| Andrea Rodriguez |
HAVANA (AP) – In a light-filled workshop cluttered with tools and pieces of old string instruments, three men carve strips of imported wood and silently measure the angles of violin pegs and viola necks bent out of tune by years of use.
Here in the heart of old Havana, Andres Martinez and his two apprentices wage a daily battle against one of Cuba’s lesser-known economic problems: A country famous for its music is running low on musical instruments.
Cuba’s dozens of free music schools turn out thousands of skilled young musicians each year, many of whom play imported instruments that can only be repaired and maintained with hard-to-find materials from abroad. Delicate and complex, string instruments are among the hardest to keep in tune.

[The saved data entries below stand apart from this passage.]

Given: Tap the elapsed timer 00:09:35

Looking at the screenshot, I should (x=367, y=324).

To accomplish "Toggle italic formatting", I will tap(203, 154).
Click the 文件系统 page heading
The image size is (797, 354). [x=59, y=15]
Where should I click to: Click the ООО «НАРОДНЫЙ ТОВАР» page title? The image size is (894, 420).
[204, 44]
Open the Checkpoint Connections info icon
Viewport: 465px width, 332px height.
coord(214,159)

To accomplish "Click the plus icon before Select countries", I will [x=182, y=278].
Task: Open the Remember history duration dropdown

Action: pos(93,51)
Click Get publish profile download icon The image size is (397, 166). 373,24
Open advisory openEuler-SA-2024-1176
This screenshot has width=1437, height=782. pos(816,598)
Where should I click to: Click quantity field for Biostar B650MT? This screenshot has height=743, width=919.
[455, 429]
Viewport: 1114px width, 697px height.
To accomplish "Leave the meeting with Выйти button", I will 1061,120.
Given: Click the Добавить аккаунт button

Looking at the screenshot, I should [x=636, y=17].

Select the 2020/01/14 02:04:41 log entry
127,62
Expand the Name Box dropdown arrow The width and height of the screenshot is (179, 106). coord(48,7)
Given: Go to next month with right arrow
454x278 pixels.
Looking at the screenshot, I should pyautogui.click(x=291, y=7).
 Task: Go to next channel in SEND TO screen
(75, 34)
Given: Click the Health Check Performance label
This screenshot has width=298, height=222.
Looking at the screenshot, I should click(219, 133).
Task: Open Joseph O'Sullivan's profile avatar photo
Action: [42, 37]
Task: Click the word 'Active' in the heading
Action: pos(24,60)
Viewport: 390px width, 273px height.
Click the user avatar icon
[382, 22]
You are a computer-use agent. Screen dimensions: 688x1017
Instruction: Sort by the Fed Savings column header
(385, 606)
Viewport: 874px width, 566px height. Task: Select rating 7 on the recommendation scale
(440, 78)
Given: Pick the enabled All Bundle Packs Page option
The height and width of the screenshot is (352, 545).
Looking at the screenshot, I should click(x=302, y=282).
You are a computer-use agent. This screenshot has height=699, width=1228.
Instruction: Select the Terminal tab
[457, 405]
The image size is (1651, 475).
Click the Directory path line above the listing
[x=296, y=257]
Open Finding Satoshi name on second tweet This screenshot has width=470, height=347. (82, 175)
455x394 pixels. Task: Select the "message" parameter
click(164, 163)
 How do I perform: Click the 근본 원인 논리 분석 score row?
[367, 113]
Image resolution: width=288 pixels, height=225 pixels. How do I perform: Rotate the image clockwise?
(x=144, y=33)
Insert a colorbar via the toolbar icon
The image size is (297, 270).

Before Cuba’s 1959 revolution, many students played violins, violas, cellos and bass from European workshops. After it, the Soviet Union provided violins and cellos, along with many other goods. Now, as Cuba struggles to revive its stagnant centrally planned economy, students must make do with violins from China that too easily pop strings and lose their tone.
Sponsored by Cuba’s city historian and a Belgian non-profit group called Fiddlemakers Without Frontiers, Martinez and his apprentices repair dozens of instruments a year, make a handful from scratch and train aspiring young violin makers in an attempt to create an indigenous Cuban violin industry.
“We do everything here from minor repairs to major renovations,” said Martinez, 41. “It’s a profession that requires a lot of dedication.”
Martinez began as a furniture repairman for the historian’s office, a city agency in charge of caring for Havana’s cultural heritage, most importantly restoring the historic heart of the colonial city. Since the opening of the workshop three years ago, he has overseen the repair of more than 400 violins, violas, cellos and bass violins, the restringing of some 200 bows and the manufacture of a dozen high-quality violins for professional musicians.
Using high-end imported tools and varnishes, Martinez takes pride in a quality of work that he says can’t be found among amateur repairmen who use hammers to fix violins.
“Fiddle-making isn’t carpentry,” he said.
The workshop lends instruments to musicians who need them for concerts or competitions, and has come to fill a gap left by the death or emigration of Cuba’s handful of world-class violin repairmen in recent decades, musicologist Miriam Escudero, said.
“This workshop fills a great need,” she said.
Cuba opened a violin factory in the eastern province of Camaguey in the 1970s but the native cedar didn’t have the quality and resonance approaching that of European rosewood and maple.
Martinez and his apprentices say their next challenge will be converting the workshop into a financially self-sustaining operation. They are considering applying to be a worker-run cooperative, a new form of business that the Cuban government hopes can be more efficient than many faltering state industries.
The future of Cuban music may depend, in a small way, on their success or failure.
“It’s like with people,” said workman Juan Carlos Prado, 25. “If you feel bad, you need a doctor. The same thing happens with a musical instrument. If it isn’t working well, you can hear it in the music.”